Professor Ervin Sejdić and Professor Yana Yunusova of the Department of Speech-Language Pathology received funding from the New Frontiers in Research Fund for their project to develop video-based face-tracking technology for cranial nerve exams.
Professor Ervin Sejdić and Professor Yana Yunusova of the Department of Speech-Language Pathology received funding from the New Frontiers in Research Fund for their project to develop video-based face-tracking technology for cranial nerve exams.

AUGUST 7, 2024 • By Matthew Tierney

Professor Ervin Sejdić is teaming up with Professor Yana Yunusova of the Department of Speech-Language Pathology to develop video-based face-tracking technology, powered by AI, for cranial nerve exams (CNEs). They recently received funding from the New Frontiers in Research Fund for their project.

A diagnosis of neurological diseases usually involves evaluating the body’s motor and sensory functions. While progress has been made in digitally assessing gait, balance, posture and limb functions, one area remains challenging: mouth and tongue structures. These are crucial, since tongue evaluation plays a key role in diagnosing conditions like stroke, tumors and other neurodegenerative diseases.

To track tongue movements, Yunusova and Sejdić will train novel algorithms using data collected during the development of a digital CNE. These algorithms will be validated against neurotypical adults using electromagnetic articulography, a procedure which uses sensors on the tongue to measure position and movement.

The team will use their AI model for a video-based assessment of patients with neuromuscular disorders, or who have had a stroke or amyotrophic lateral sclerosis (ALS), and then compare their results to those obtained through traditional CNE by neurologists, accounting for a wide range of age, sex/gender, racial and anatomic factors.

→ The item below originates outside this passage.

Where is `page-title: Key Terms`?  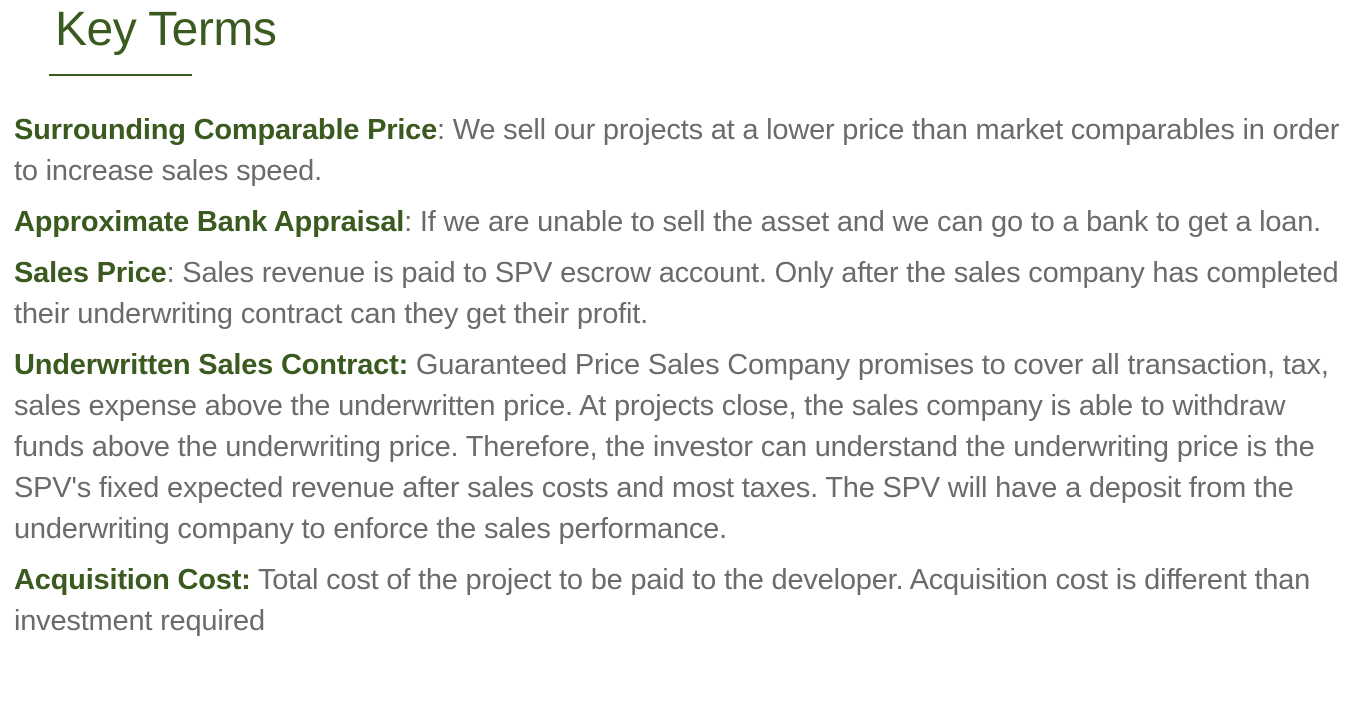
page-title: Key Terms is located at coordinates (166, 30).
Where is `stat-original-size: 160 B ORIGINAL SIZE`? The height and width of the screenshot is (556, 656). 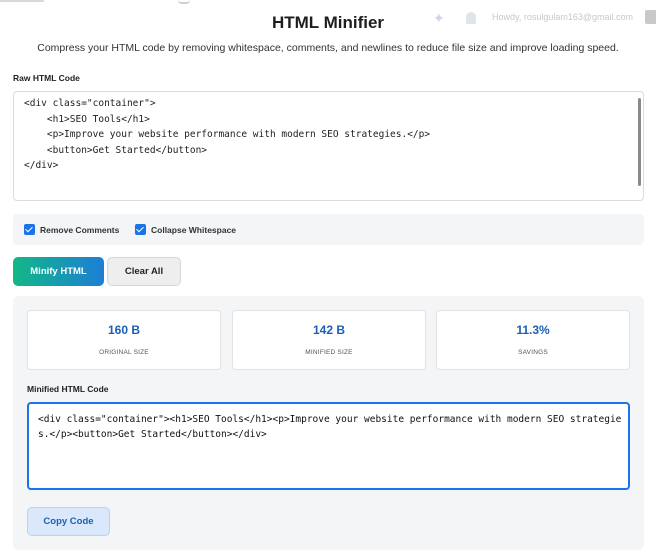
stat-original-size: 160 B ORIGINAL SIZE is located at coordinates (124, 340).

The goal is to create a digital tool that is widely available for clinical and research purposes.

“Digital technologies have massive potential to transform clinical decision-making,” says Yunusova. “An automatic digital assessment tool will add efficiencies to the detection of neurological diseases and may help clinicians achieve a more accurate diagnosis. And because it can be used remotely, it will reach patients who can’t easily travel.”

“As the population ages, so do age-related neurological diseases,” says Sejdić. “There is a shortage of specialized neurologists and clinicians to address the shift, which puts a strain on our healthcare system. AI tools can work together with medical experts to ease this burden.”